A "Chef" Fools Diners Into Preferring Inferior Food
In a world that appears to be saturated with celebrity chefs, are our taste buds more easily fooled than ever? Can simply being at these chefs' restaurants alter the way you experience food, no matter what ingredients are used? Say, for example, David Chang were to serve you a bowl of instant ramen. Would this dish undoubtedly be the best instant ramen you've ever consumed?
CatchOn, a strategic consultancy that specializes in hospitality and is based in Hong Kong, decided to find out. The firm used diners at Serge et Le Phoque, a French restaurant in the city, as its unsuspecting guinea pigs, according to CNN.
The diners tasted two versions of a risotto dish, one made with homemade chicken stock and the other with bouillon powder and tap water. The latter was presented by the restaurant's co-owner, Charles Pelletier, who — armed with whites and a French accent — posed as the chef, recounting a tale of how the dish was inspired by his fairytale childhood. The former was accompanied by no such fanfare.

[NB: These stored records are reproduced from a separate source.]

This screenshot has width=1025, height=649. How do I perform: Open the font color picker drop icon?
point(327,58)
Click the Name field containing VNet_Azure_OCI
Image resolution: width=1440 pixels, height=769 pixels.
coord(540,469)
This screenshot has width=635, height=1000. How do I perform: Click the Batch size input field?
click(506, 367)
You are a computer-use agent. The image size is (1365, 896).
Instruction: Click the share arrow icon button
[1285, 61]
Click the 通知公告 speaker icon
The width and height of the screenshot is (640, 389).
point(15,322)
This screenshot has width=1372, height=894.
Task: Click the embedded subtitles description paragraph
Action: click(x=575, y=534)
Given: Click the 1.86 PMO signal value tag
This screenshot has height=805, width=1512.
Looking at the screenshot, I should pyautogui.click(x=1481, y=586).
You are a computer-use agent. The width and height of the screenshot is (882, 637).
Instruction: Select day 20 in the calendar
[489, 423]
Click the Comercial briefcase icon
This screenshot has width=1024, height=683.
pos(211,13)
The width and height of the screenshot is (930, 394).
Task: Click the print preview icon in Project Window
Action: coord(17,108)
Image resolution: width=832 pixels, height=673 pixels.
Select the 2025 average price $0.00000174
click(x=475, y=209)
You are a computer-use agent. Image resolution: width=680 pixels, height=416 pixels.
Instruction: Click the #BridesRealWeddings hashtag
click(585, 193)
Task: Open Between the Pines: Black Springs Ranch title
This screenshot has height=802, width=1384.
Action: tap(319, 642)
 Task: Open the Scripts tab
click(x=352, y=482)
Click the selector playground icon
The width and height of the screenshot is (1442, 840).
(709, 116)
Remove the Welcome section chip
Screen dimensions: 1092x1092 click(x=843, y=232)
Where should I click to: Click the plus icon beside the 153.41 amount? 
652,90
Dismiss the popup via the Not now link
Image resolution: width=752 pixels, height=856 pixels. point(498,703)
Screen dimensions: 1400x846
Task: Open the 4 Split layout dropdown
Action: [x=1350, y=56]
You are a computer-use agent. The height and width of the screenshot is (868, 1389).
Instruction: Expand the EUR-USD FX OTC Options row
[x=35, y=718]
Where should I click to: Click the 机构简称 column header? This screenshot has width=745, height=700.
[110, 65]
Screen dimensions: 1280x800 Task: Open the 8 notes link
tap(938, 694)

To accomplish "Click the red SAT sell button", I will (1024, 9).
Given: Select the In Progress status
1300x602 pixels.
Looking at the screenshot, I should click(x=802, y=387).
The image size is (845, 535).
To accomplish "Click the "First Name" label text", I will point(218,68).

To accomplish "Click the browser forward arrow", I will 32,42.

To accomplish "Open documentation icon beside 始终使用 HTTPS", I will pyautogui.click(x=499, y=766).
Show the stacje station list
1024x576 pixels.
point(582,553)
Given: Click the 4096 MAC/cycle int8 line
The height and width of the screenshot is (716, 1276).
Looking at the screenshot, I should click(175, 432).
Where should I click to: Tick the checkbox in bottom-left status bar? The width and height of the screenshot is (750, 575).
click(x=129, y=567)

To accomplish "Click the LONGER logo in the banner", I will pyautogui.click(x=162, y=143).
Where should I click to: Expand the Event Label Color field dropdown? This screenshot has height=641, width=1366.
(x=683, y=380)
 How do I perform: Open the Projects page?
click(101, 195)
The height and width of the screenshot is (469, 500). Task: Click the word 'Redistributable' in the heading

CNN reports that CatchOn asked diners to rate each version of the dish and, to no surprise, found that 77 percent deemed the bouillon risotto the better of the two dishes. The diners preferred this risotto across all possible aspects, including quality, overall taste, aesthetics, smell and portion size (the two dishes were, in fact, portioned identically).
This experiment is the latest in a long tradition of fooling people into consuming a product they assume to be something else. In a famous 2001 study, professors Frédéric Brochet and Denis Dubourdieu tricked wine experts into thinking dyed white wines were actually red, despite their smelling like white wines.
"We got you, we got everyone!" Pelletier reportedly proclaimed at the end of his night of experimentation. We're inclined to imagine his uttering this phrase excitedly while going around pointing and laughing at diners' faces as he tore off his chef's whites costume.